Swap "Where should I click to" for "Where do I click to" everywhere it occurs in the listing below, and leave every other line and character unchanged.

Stored items
* * * * *

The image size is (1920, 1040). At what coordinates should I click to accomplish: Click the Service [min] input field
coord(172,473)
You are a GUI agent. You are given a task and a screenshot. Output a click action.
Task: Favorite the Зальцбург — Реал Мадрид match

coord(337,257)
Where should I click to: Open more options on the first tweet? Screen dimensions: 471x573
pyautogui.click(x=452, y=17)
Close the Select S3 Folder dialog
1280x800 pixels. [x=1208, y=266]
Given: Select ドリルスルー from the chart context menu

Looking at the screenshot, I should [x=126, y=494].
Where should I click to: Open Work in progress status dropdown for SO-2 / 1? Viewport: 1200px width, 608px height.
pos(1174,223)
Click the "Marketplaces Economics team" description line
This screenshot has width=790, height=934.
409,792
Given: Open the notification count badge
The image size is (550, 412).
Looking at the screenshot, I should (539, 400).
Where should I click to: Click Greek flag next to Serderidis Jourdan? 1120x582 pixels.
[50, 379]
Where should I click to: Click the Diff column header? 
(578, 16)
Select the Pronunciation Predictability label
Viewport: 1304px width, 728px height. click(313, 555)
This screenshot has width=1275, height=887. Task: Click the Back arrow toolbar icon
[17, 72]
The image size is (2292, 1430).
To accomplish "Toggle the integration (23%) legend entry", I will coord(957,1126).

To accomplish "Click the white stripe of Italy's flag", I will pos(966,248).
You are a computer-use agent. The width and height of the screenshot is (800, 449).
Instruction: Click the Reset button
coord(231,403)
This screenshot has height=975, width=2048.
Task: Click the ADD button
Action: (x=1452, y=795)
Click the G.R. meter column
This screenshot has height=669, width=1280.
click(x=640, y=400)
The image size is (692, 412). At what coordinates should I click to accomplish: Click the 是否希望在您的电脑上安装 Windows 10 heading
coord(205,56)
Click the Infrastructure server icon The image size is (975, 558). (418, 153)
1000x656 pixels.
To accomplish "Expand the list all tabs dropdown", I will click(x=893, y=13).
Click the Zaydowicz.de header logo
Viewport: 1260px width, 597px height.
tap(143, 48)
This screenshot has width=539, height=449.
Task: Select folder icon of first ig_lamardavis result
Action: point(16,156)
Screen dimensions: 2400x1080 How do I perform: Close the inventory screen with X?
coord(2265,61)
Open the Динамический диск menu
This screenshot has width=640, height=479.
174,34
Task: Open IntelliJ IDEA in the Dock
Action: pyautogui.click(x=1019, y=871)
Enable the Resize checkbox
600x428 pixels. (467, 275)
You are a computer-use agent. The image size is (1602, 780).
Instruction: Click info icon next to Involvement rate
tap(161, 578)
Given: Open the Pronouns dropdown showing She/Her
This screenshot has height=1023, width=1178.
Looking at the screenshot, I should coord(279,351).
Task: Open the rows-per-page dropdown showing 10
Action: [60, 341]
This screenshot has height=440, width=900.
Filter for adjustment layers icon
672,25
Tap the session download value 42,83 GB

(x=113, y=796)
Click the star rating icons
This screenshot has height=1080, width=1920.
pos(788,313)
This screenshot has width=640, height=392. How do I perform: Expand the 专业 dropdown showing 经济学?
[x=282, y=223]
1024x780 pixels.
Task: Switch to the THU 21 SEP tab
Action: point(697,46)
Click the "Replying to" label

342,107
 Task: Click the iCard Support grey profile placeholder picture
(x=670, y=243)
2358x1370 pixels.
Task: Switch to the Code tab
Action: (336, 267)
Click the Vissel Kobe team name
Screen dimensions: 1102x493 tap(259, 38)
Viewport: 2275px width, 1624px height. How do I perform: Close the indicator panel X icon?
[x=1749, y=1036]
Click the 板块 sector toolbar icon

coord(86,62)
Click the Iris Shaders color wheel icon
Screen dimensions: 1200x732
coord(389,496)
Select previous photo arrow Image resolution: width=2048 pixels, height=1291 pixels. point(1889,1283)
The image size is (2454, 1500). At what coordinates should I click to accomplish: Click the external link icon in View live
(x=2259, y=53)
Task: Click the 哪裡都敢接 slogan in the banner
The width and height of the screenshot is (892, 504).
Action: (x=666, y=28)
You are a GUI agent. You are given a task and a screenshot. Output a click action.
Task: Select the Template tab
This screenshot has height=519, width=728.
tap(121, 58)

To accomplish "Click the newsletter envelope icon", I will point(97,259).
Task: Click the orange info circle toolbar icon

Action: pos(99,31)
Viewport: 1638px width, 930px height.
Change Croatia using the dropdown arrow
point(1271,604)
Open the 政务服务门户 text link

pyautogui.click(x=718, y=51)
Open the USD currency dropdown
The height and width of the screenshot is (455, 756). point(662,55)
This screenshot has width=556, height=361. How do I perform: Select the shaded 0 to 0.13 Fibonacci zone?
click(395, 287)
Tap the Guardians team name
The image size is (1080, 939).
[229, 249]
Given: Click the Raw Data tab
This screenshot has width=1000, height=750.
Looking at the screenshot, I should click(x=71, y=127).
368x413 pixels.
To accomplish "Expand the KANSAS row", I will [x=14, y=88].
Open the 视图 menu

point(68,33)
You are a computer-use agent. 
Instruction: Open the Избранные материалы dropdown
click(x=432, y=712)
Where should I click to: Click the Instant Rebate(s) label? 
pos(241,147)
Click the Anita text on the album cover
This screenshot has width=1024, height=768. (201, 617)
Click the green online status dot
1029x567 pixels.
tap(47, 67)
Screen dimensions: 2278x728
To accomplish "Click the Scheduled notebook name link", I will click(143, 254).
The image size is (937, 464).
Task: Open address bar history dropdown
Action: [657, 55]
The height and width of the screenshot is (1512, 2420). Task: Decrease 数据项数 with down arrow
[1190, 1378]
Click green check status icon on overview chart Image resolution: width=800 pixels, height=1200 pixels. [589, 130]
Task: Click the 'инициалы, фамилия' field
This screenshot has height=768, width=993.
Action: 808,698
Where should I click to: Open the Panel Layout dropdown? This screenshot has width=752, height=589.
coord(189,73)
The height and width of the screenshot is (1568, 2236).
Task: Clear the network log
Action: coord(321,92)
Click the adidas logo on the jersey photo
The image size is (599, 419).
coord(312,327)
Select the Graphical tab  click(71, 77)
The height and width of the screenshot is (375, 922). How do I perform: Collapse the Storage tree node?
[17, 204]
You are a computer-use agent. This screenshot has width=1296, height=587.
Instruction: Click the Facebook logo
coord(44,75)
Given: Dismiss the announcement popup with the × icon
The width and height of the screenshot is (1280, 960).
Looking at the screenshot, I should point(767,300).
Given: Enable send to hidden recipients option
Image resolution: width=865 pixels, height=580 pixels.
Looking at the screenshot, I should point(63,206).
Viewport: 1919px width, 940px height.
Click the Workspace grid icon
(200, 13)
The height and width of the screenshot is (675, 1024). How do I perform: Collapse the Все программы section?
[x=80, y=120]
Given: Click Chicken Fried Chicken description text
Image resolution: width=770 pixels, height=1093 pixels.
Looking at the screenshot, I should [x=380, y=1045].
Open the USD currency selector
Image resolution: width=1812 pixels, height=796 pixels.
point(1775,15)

* * * * *

* [Response]:
The image size is (1920, 1040). At what coordinates should I click to accomplish: Click the Service [min] input field
coord(172,473)
You are a GUI agent. You are given a task and a screenshot. Output a click action.
Task: Favorite the Зальцбург — Реал Мадрид match

coord(337,257)
Where do I click to: Open more options on the first tweet? Screen dimensions: 471x573
pyautogui.click(x=452, y=17)
Close the Select S3 Folder dialog
1280x800 pixels. [x=1208, y=266]
Given: Select ドリルスルー from the chart context menu

Looking at the screenshot, I should [x=126, y=494].
Where do I click to: Open Work in progress status dropdown for SO-2 / 1? Viewport: 1200px width, 608px height.
pos(1174,223)
Click the "Marketplaces Economics team" description line
This screenshot has width=790, height=934.
409,792
Given: Open the notification count badge
The image size is (550, 412).
Looking at the screenshot, I should (539, 400).
Where do I click to: Click Greek flag next to Serderidis Jourdan? 1120x582 pixels.
[50, 379]
Where do I click to: Click the Diff column header? 
(578, 16)
Select the Pronunciation Predictability label
Viewport: 1304px width, 728px height. click(313, 555)
This screenshot has width=1275, height=887. Task: Click the Back arrow toolbar icon
[17, 72]
The image size is (2292, 1430).
To accomplish "Toggle the integration (23%) legend entry", I will coord(957,1126).

To accomplish "Click the white stripe of Italy's flag", I will pos(966,248).
You are a computer-use agent. The width and height of the screenshot is (800, 449).
Instruction: Click the Reset button
coord(231,403)
This screenshot has height=975, width=2048.
Task: Click the ADD button
Action: (x=1452, y=795)
Click the G.R. meter column
This screenshot has height=669, width=1280.
click(x=640, y=400)
The image size is (692, 412). At what coordinates should I click to accomplish: Click the 是否希望在您的电脑上安装 Windows 10 heading
coord(205,56)
Click the Infrastructure server icon The image size is (975, 558). (418, 153)
1000x656 pixels.
To accomplish "Expand the list all tabs dropdown", I will click(x=893, y=13).
Click the Zaydowicz.de header logo
Viewport: 1260px width, 597px height.
tap(143, 48)
This screenshot has width=539, height=449.
Task: Select folder icon of first ig_lamardavis result
Action: point(16,156)
Screen dimensions: 2400x1080 How do I perform: Close the inventory screen with X?
coord(2265,61)
Open the Динамический диск menu
This screenshot has width=640, height=479.
174,34
Task: Open IntelliJ IDEA in the Dock
Action: pyautogui.click(x=1019, y=871)
Enable the Resize checkbox
600x428 pixels. (467, 275)
You are a computer-use agent. The image size is (1602, 780).
Instruction: Click info icon next to Involvement rate
tap(161, 578)
Given: Open the Pronouns dropdown showing She/Her
This screenshot has height=1023, width=1178.
Looking at the screenshot, I should coord(279,351).
Task: Open the rows-per-page dropdown showing 10
Action: [60, 341]
This screenshot has height=440, width=900.
Filter for adjustment layers icon
672,25
Tap the session download value 42,83 GB

(x=113, y=796)
Click the star rating icons
This screenshot has height=1080, width=1920.
pos(788,313)
This screenshot has width=640, height=392. How do I perform: Expand the 专业 dropdown showing 经济学?
[x=282, y=223]
1024x780 pixels.
Task: Switch to the THU 21 SEP tab
Action: point(697,46)
Click the "Replying to" label

342,107
 Task: Click the iCard Support grey profile placeholder picture
(x=670, y=243)
2358x1370 pixels.
Task: Switch to the Code tab
Action: (336, 267)
Click the Vissel Kobe team name
Screen dimensions: 1102x493 tap(259, 38)
Viewport: 2275px width, 1624px height. How do I perform: Close the indicator panel X icon?
[x=1749, y=1036]
Click the 板块 sector toolbar icon

coord(86,62)
Click the Iris Shaders color wheel icon
Screen dimensions: 1200x732
coord(389,496)
Select previous photo arrow Image resolution: width=2048 pixels, height=1291 pixels. point(1889,1283)
The image size is (2454, 1500). At what coordinates should I click to accomplish: Click the external link icon in View live
(x=2259, y=53)
Task: Click the 哪裡都敢接 slogan in the banner
The width and height of the screenshot is (892, 504).
Action: (x=666, y=28)
You are a GUI agent. You are given a task and a screenshot. Output a click action.
Task: Select the Template tab
This screenshot has height=519, width=728.
tap(121, 58)

To accomplish "Click the newsletter envelope icon", I will point(97,259).
Task: Click the orange info circle toolbar icon

Action: pos(99,31)
Viewport: 1638px width, 930px height.
Change Croatia using the dropdown arrow
point(1271,604)
Open the 政务服务门户 text link

pyautogui.click(x=718, y=51)
Open the USD currency dropdown
The height and width of the screenshot is (455, 756). point(662,55)
This screenshot has width=556, height=361. How do I perform: Select the shaded 0 to 0.13 Fibonacci zone?
click(395, 287)
Tap the Guardians team name
The image size is (1080, 939).
[229, 249]
Given: Click the Raw Data tab
This screenshot has width=1000, height=750.
Looking at the screenshot, I should click(x=71, y=127).
368x413 pixels.
To accomplish "Expand the KANSAS row", I will [x=14, y=88].
Open the 视图 menu

point(68,33)
You are a computer-use agent. 
Instruction: Open the Избранные материалы dropdown
click(x=432, y=712)
Where do I click to: Click the Instant Rebate(s) label? 
pos(241,147)
Click the Anita text on the album cover
This screenshot has width=1024, height=768. (201, 617)
Click the green online status dot
1029x567 pixels.
tap(47, 67)
Screen dimensions: 2278x728
To accomplish "Click the Scheduled notebook name link", I will click(143, 254).
The image size is (937, 464).
Task: Open address bar history dropdown
Action: [657, 55]
The height and width of the screenshot is (1512, 2420). Task: Decrease 数据项数 with down arrow
[1190, 1378]
Click green check status icon on overview chart Image resolution: width=800 pixels, height=1200 pixels. [589, 130]
Task: Click the 'инициалы, фамилия' field
This screenshot has height=768, width=993.
Action: 808,698
Where do I click to: Open the Panel Layout dropdown? This screenshot has width=752, height=589.
coord(189,73)
The height and width of the screenshot is (1568, 2236).
Task: Clear the network log
Action: coord(321,92)
Click the adidas logo on the jersey photo
The image size is (599, 419).
coord(312,327)
Select the Graphical tab  click(71, 77)
The height and width of the screenshot is (375, 922). How do I perform: Collapse the Storage tree node?
[17, 204]
You are a computer-use agent. This screenshot has width=1296, height=587.
Instruction: Click the Facebook logo
coord(44,75)
Given: Dismiss the announcement popup with the × icon
The width and height of the screenshot is (1280, 960).
Looking at the screenshot, I should point(767,300).
Given: Enable send to hidden recipients option
Image resolution: width=865 pixels, height=580 pixels.
Looking at the screenshot, I should point(63,206).
Viewport: 1919px width, 940px height.
Click the Workspace grid icon
(200, 13)
The height and width of the screenshot is (675, 1024). How do I perform: Collapse the Все программы section?
[x=80, y=120]
Given: Click Chicken Fried Chicken description text
Image resolution: width=770 pixels, height=1093 pixels.
Looking at the screenshot, I should [x=380, y=1045].
Open the USD currency selector
Image resolution: width=1812 pixels, height=796 pixels.
point(1775,15)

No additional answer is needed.